Letter to John Blackwood, 10th April, 1859.
The other day I received a letter from an old friend in Warwickshire, containing some striking information about the author of "Adam Bede." I extract the passage for your amusement:
"I want to ask you if you have read 'Adam Bede,' or the 'Scenes of Clerical Life,' and whether you know that the author is Mr. Liggins?... A deputation of dissenting parsons went over to ask him to write for the 'Eclectic,' and they found him washing his slop-basin at a pump. He has no servant, and does everything for himself; but one of the said parsons said that he inspired them with a reverence that would have made any impertinent question impossible. The son of a baker, of no mark at all in his town, so that it is possible you may not have heard of him. You know he calls himself 'George Eliot.' It sounds strange to hear the Westminster doubting whether he is a woman, when here he is so well known. But I am glad it has mentioned him. They say he gets no profit out of 'Adam Bede,' and gives it freely to Blackwood, which is a shame. We have not read him yet, but the extracts are irresistible."
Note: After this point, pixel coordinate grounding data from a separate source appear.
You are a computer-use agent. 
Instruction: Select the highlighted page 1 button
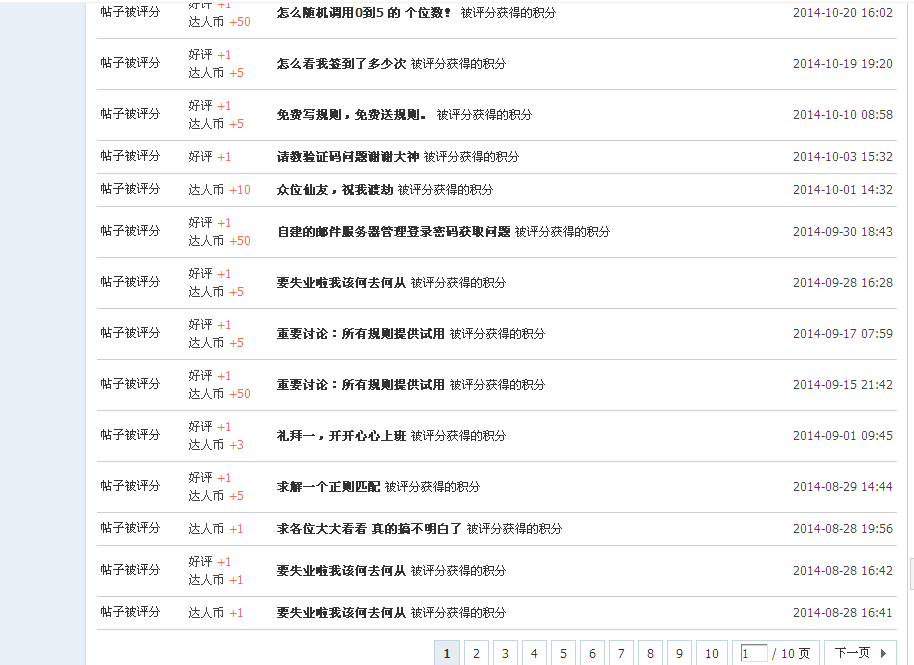click(447, 652)
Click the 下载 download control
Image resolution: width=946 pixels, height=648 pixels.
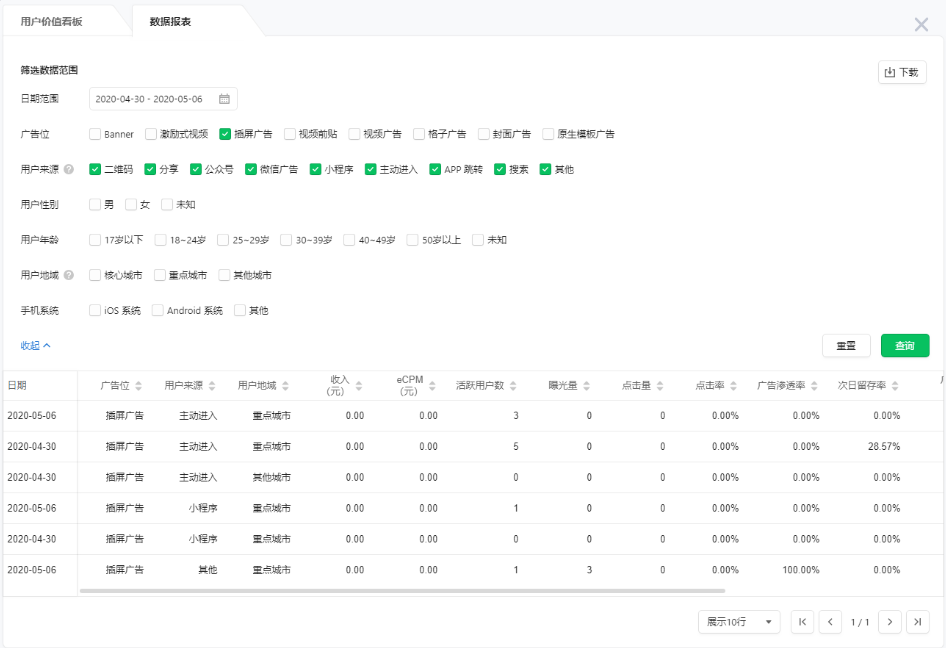pos(902,72)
Conceive the real George Eliot's feelings, conscious of being a base worldling—not washing his own slop-basin, and not giving away his MS.! not even intending to do so, in spite of the reverence such a course might inspire. I hope you and Major Blackwood will enjoy the myth.
Mr. Langford sent me a letter the other day from Miss Winkworth, a grave lady, who says she never reads novels, except a few of the most famous, but that she has read "Adam" three times running. One likes to know such things—they show that the book tells on people's hearts, and may be a real instrument of culture. I sing my Magnificat in a quiet way, and have a great deal of deep, silent joy; but few authors, I suppose, who have had a real success, have known less of the flush and the sensations of triumph that are talked of as the accompaniments of success. I think I should soon begin to believe that Liggins wrote my books—it is so difficult to believe what the world does not believe, so easy to believe what the world keeps repeating.
Letter to Miss Sara Hennell, 11th April, 1859.
The very day you wrote we were driving in an open carriage from Ryde to the Sandrock Hotel, taking in a month's delight in the space of five hours. Such skies—such songs of larks—such beds of primroses! I am quite well now—set up by iron and quinine, and polished off by the sea-breezes. I have lost my young dislike to the spring, and am as glad of it as the birds and plants are. Mr. Lewes has read "Adam Bede," and is as dithyrambic about it as others appear to be, so I must refresh my soul with it now as well as with the spring-tide. Mr. Liggins I remember as a vision of my childhood—a tall, black-coated, genteel young clergyman-in-embryo.
Letter to Miss Sara Hennell, 15th April, 1859.
Mr. Lewes is "making himself into four" in writing answers to advertisements and other exertions which he generously takes on himself to save me. A model husband!